_About this task_
Pictures are to be dropped, and only the lines from the one containing "Task: Click John Doe name in chat header" through the end of the data below are to be reproduced as written.

Pixel coordinate grounding data
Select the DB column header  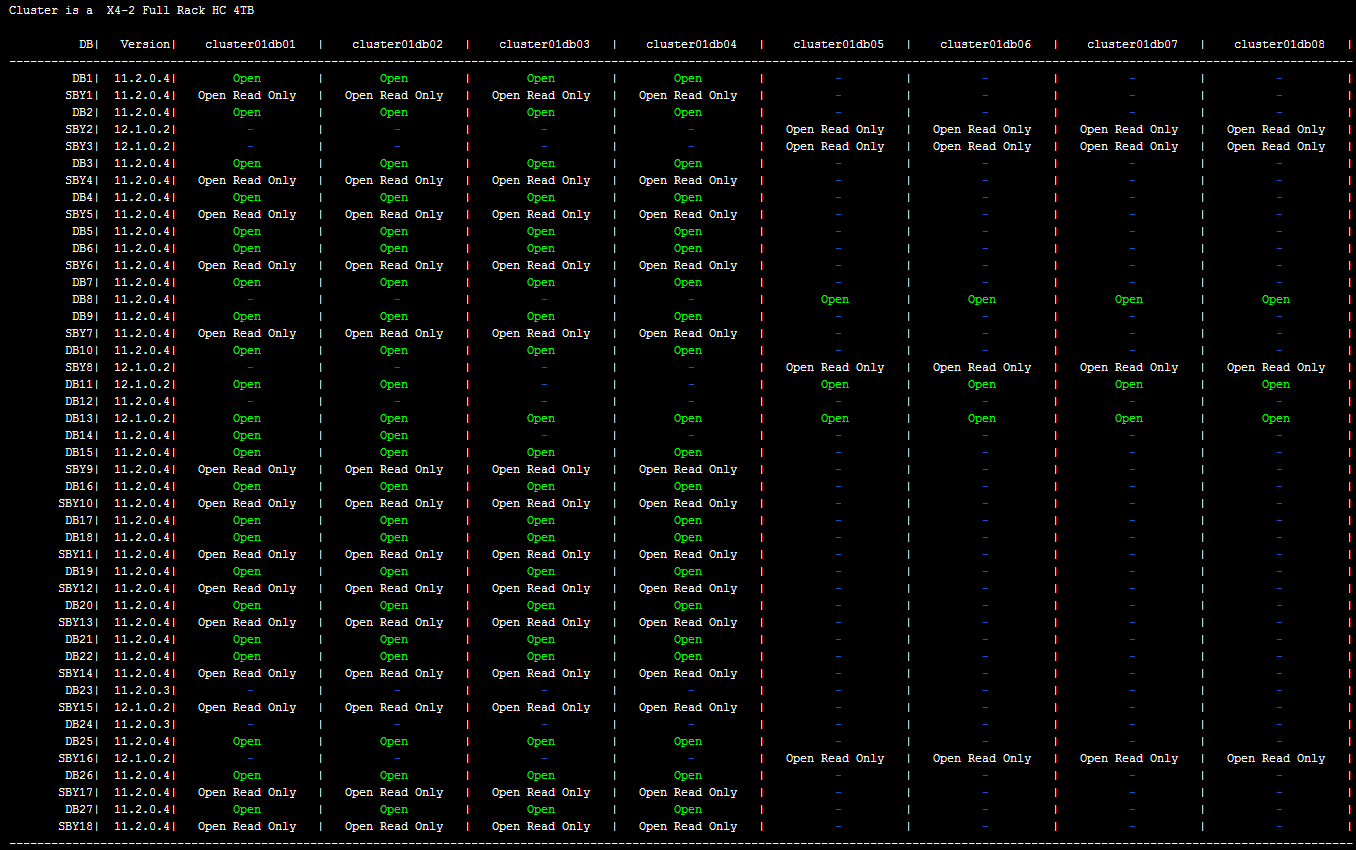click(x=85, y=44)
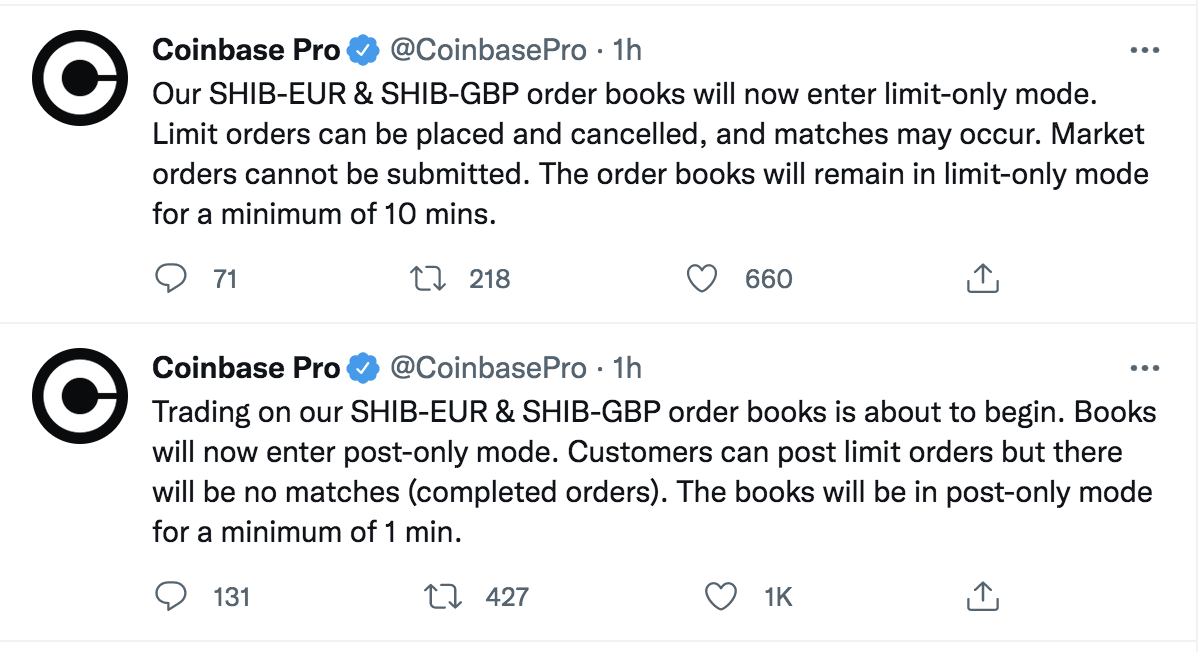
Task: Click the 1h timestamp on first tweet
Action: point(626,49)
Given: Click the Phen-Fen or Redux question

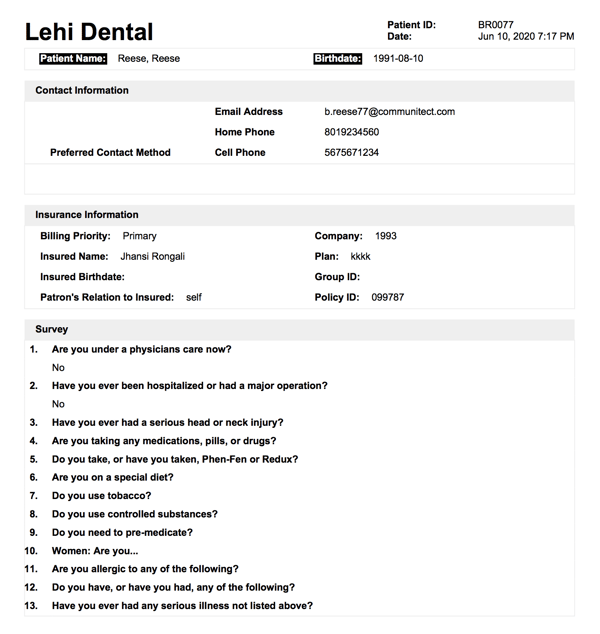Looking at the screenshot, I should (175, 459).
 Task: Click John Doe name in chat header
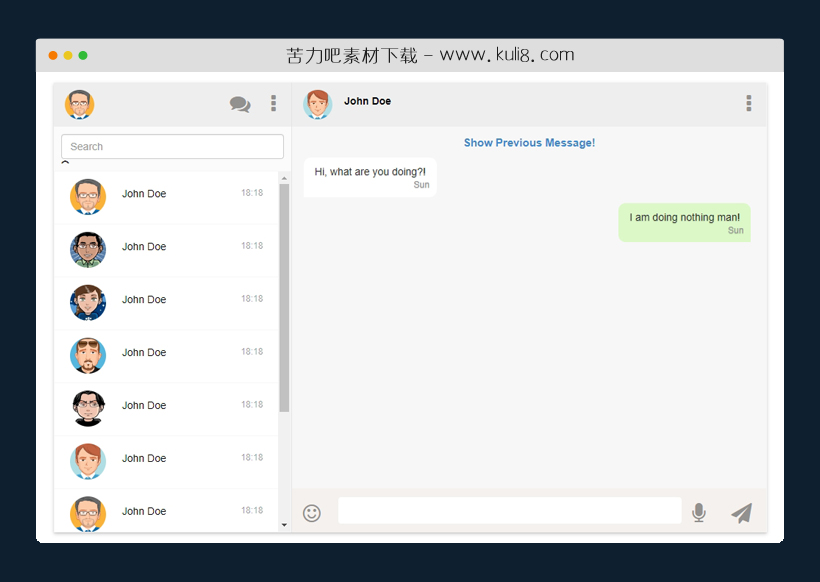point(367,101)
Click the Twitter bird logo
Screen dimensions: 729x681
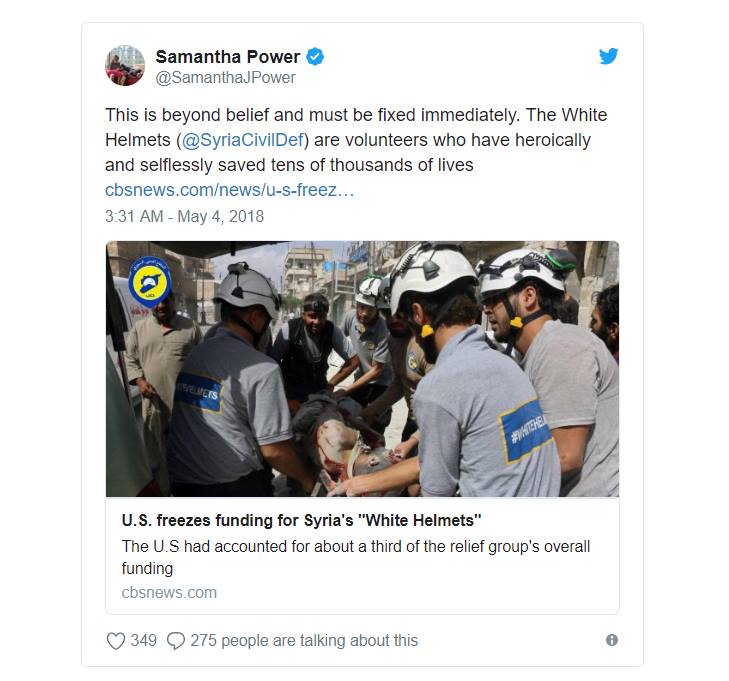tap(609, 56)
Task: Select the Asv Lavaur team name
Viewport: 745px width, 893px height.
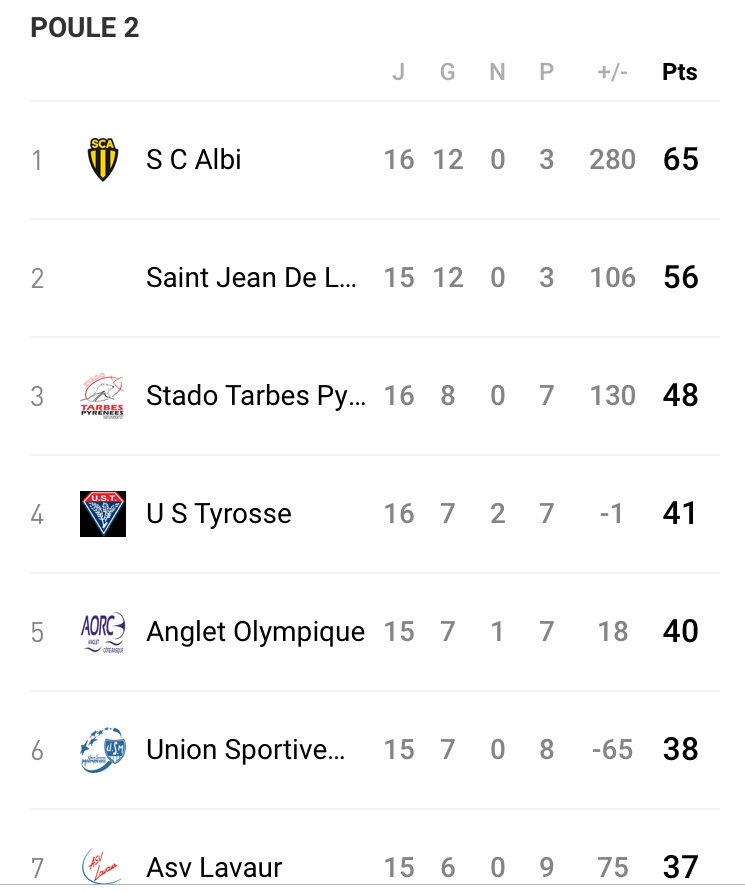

_The completed task_
 Task: Click John Doe name in chat header
point(367,101)
Click the Twitter bird logo
Screen dimensions: 729x681
tap(609, 56)
Task: Select the Asv Lavaur team name
Viewport: 745px width, 893px height.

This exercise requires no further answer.